* _PAGE TEXT_:
★ ★ ★ ★ ★
On Sunday afternoon after leaving the hospital, Jean and her neighbor, Sherry Allen, had dropped by the Washington Road house to check on Nona Allanson. They found Pat there, feeding the old lady lunch and fussing over her. Pat asked Jean how Paw was, and Jean said he was still unconscious but unless he got pneumonia or another heart attack or something, he was going to pull through.
Pat shook her head, disagreeing. “It doesn’t look like he’ll make it.”
“Well, we really don’t know yet,” Jean answered slowly.
Pat had fixed her green eyes on Jean and told her that Jean had no idea in the whole wide world what a dirty old man Paw really was. “You don’t know that old man,” she said. “He’s done things you wouldn’t believe. He’s not good and kind like you think.”
Jean started to shake her head in warning as she glanced at her mother, but Nona just sat there and let Pat rave on about her husband. Although she couldn’t speak, Nona was sharp enough. It seemed to Jean that her mother had heard accusations like this before. Nona made no move to correct Pat; she apparently believed what Pat was saying.
Jean could not understand Pat’s vitriolic attack on her father; he had always been so good to her. Why was she savaging him with her words while he might be dying?
Pat complained about having to get up with him the night before he had taken sick. “It was two-thirty in the morning and he wanted some ginger ale. I took it to him, and damn him, he wouldn’t drink it! He decided he wanted half-and-half and I took him that.”
Pat suddenly changed the direction of her conversation. “I talked with him about death—you know, about funeral arrangements and all. He said he wanted to be put away in a casket with pink satin to lie on. I’ve got his clothes all picked out. Your boy will be one of the pallbearers.”
None of that sounded a bit like Paw, Jean thought. Pink satin indeed.
As Jean and Sherry walked down the front steps, Pat suddenly appeared on the porch. She leaned across the railing and said flatly, “I hope he dies.”
“What did you say?” Jean breathed softly.
“I said I hope he dies.”
Jean walked to her car, stunned.
***
On Tuesday, Paw Allanson's blood pressure dropped so low it barely registered, but medication slowly boosted it back up. He was a very old man, but he was made of tough Georgia stock. He remained in a deep coma for a week, caught somewhere between living and dying.
Jean was sitting by his bedside as he slowly regained consciousness on Saturday. “Do you recognize me?” she asked, truly believing that he would not.
“Sure,” he grumbled.
“Who am I?”
“Jean,” he said, as if she had taken leave of her senses. Of course he recognized her.
“How do you feel, Daddy?”
He looked at her. “I think I’ll be all right when I get over this stroke.”
“Is that what you think you had, Daddy?”
“Yes—I feel like I'm taking the flu too. My legs ache me so bad. . . .”
★ ★ ★ ★ ★
* _SOURCE MATERIAL_:
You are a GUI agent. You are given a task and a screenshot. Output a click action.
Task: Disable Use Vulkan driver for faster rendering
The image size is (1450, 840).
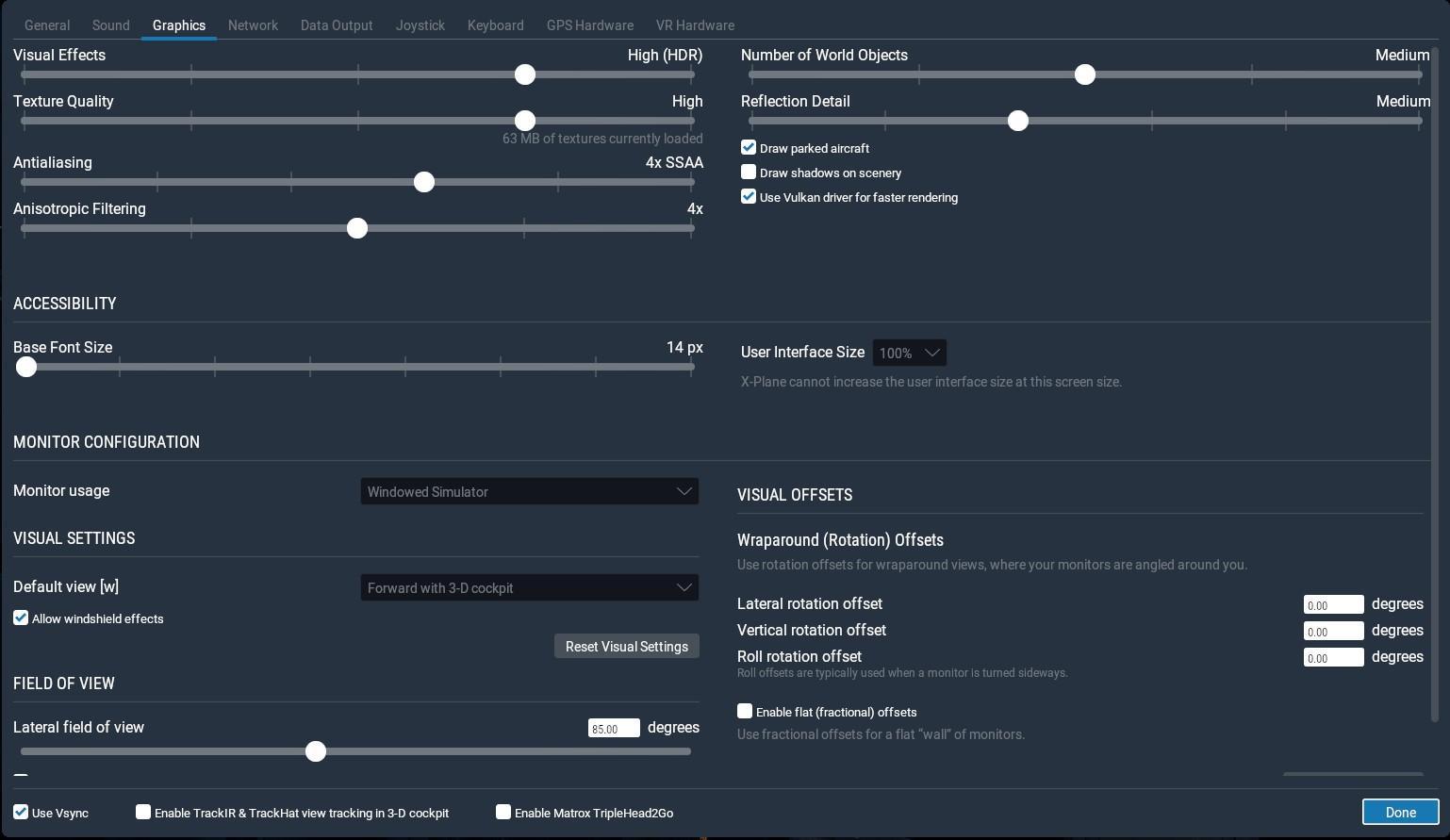click(x=749, y=197)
★ ★ ★ ★ ★
* _QUESTIONS TO ANSWER_:
a) In the account of Paw Allanson's illness, on what day did Paw regain consciousness?
b) Translate this sentence from the account of Paw Allanson's illness into Spanish: "He was a very old man, but he was made of tough Georgia stock."
c) Explain, using the account of Paw Allanson's illness, why Jean could not understand Pat's vitriolic attack on her father.

* _RESULTS_:
a) Saturday

b) Era un hombre muy viejo, pero estaba hecho de la recia madera de Georgia.

c) Paw had always been so good to Pat. Jean also could not see why Pat would savage him with her words while he might be dying.